THURSDAY, Oct. 20, 2022 (HealthDay News) — Among critically ill children who survived sepsis, about one in five developed or had progression of a comorbid condition following sepsis hospitalization, according to a study published online Oct. 10 in JAMA Pediatrics.

Erin F. Carlton, M.D., from University of Michigan, Ann Arbor, and colleagues quantified the development and progression of four common conditions in the six months after sepsis and assessed whether they differed after hospitalization for sepsis versus nonsepsis among critically ill children. The analysis included children (younger than 19 years) with sepsis (5,150 patients) or nonsepsis hospitalization (96,361 patients; Jan. 1, 2010, to June 30, 2018).

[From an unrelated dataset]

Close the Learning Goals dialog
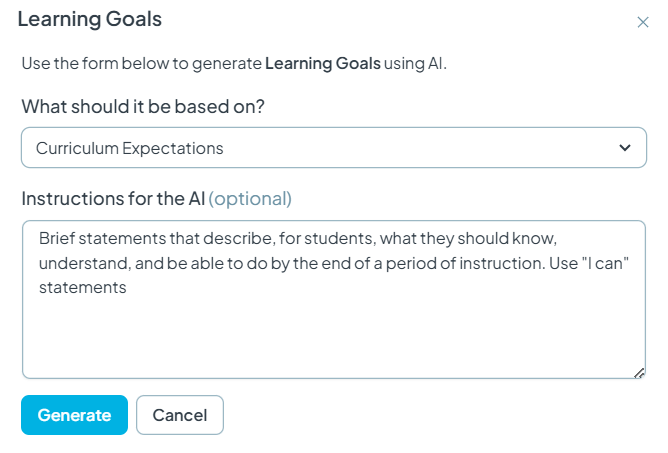The width and height of the screenshot is (668, 453). click(x=642, y=22)
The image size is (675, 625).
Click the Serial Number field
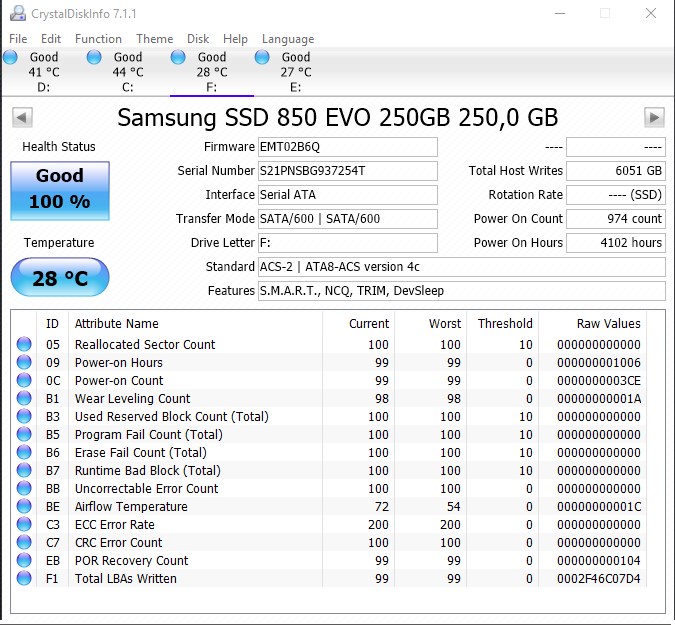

The researchers found that among pediatric sepsis survivors, 13.0 percent developed a new target condition, and 21.0 percent with a preexisting target condition had disease progression. Compared with survivors of nonsepsis hospitalizations, new conditions were more common among sepsis survivors (new chronic respiratory failure: odds ratio [OR], 2.54; new supplemental nutritional dependence: OR, 3.17; and new chronic kidney disease: OR, 1.65), although a new seizure disorder was less common (OR, 0.77). Among sepsis survivors, progressive supplemental nutritional dependence was more common (OR, 2.95), but progressive epilepsy was less common (OR, 0.74). Rates of progressive respiratory failure and progressive chronic kidney disease were similar among survivors of sepsis versus nonsepsis hospitalizations.

“Survivors of pediatric sepsis may benefit from structured follow-up to identify and treat new or worsening medical comorbid conditions,” the authors write.